START EXCERPT TO READ

Fits and starts (A dispatch from the fourth trimester)
I tried to start writing last year, in between IVF transfers, and then things fell apart. I finally got pregnant and found that my second pregnancy was not unlike my first - physically demanding, emotionally exhausting. My perinatal anxiety and depression returned, along with my second trimester migraines. In December we told our daughter that she would be a big sister and in January she stopped sleeping. My therapist closed her practice. Work buried me as I tried to keep up and prepare for maternity leave. I gave up on a lot of things.
But now my son is here. Postpartum is so tender and challenging, but somehow less so now that I know it ends. I am five weeks out and I am exhausted. But I know that soon he will smile and I will find the will to keep breastfeeding for hours on end. I predictably hate all of my clothes again because, despite having lost nearly all of the pounds I gained, everything feels out of place. I am desperate for a moment to myself - in the form of a shower, a drive down the hill to scoop up the library holds, a trip to the farm to pick up our CSA share.
It will take time for the tectonic plates to settle. For now, I am finding the smallest spaces to breathe - stepping outside in the morning, pouring a tiny juice glass of wine at dinner, writing these missives in my notes app while nursing every hour in the evenings.




I relate to so much here, Tricia, and am so glad you found the words to share. I too felt like with my second, there was an ease in knowing everything is just a phase. It helped me to enjoy postpartum more — I hope the same for you!

END EXCERPT TO READ
START DATA RECORDS

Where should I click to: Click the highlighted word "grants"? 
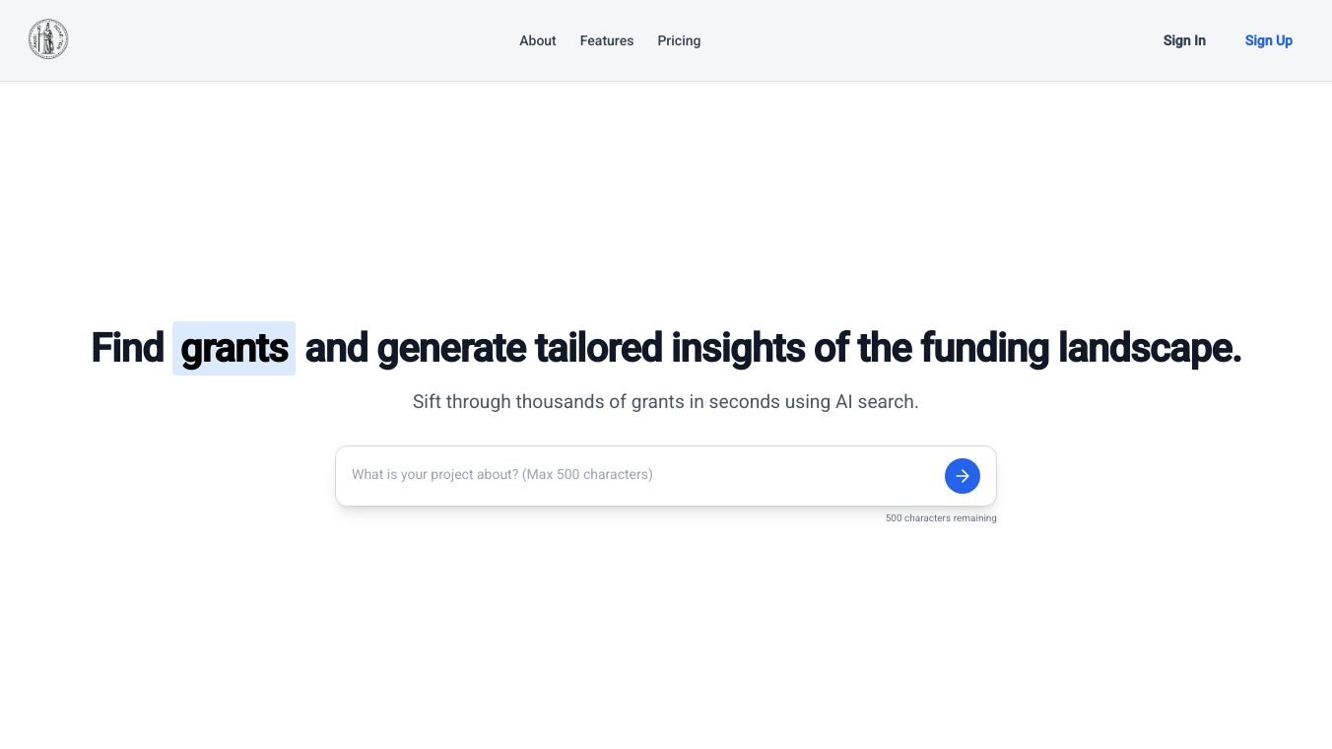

END DATA RECORDS
START DATA RECORDS

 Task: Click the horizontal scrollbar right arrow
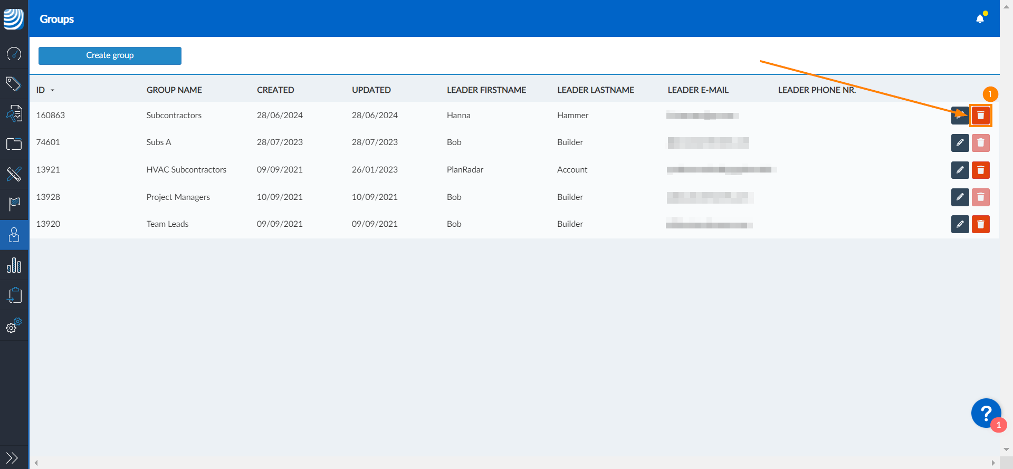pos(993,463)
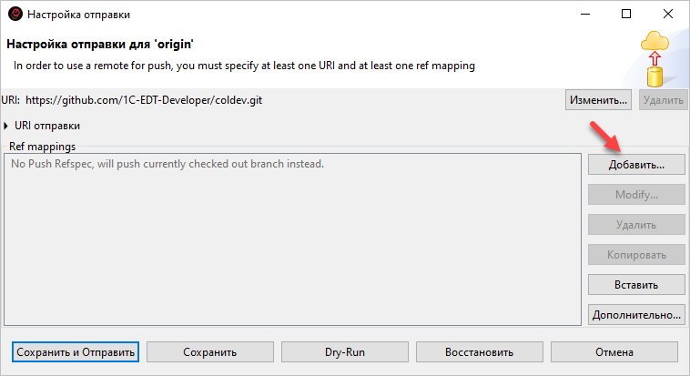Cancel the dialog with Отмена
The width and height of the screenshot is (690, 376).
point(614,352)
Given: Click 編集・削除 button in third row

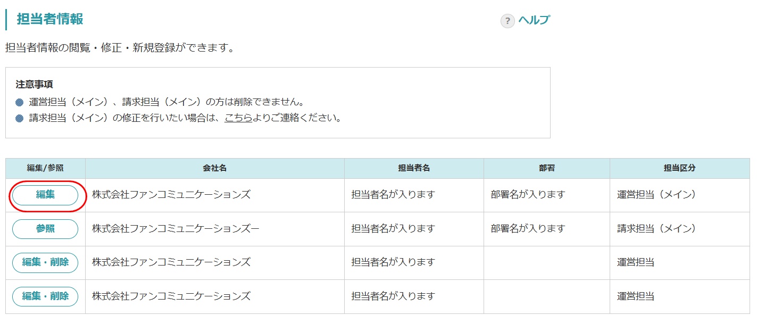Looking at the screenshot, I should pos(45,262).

END DATA RECORDS

**PROMPT 1**
In the fourth-trimester essay, turn the paragraph beginning "I tried to start writing last year" into a bulleted list that keeps its main facts.
**PROMPT 2**
According to the fourth-trimester essay, how many weeks postpartum is the writer?

**WORKED SOLUTION 1**
- An attempt to start writing last year, between IVF transfers, fell apart.
- The second pregnancy was like the first: physically demanding and emotionally exhausting.
- Perinatal anxiety and depression returned, along with second-trimester migraines.
- The daughter was told in December that she would be a big sister and stopped sleeping in January.
- The therapist closed her practice.
- Work was overwhelming while keeping up and preparing for maternity leave.
- Many things were given up.

**WORKED SOLUTION 2**
Five weeks.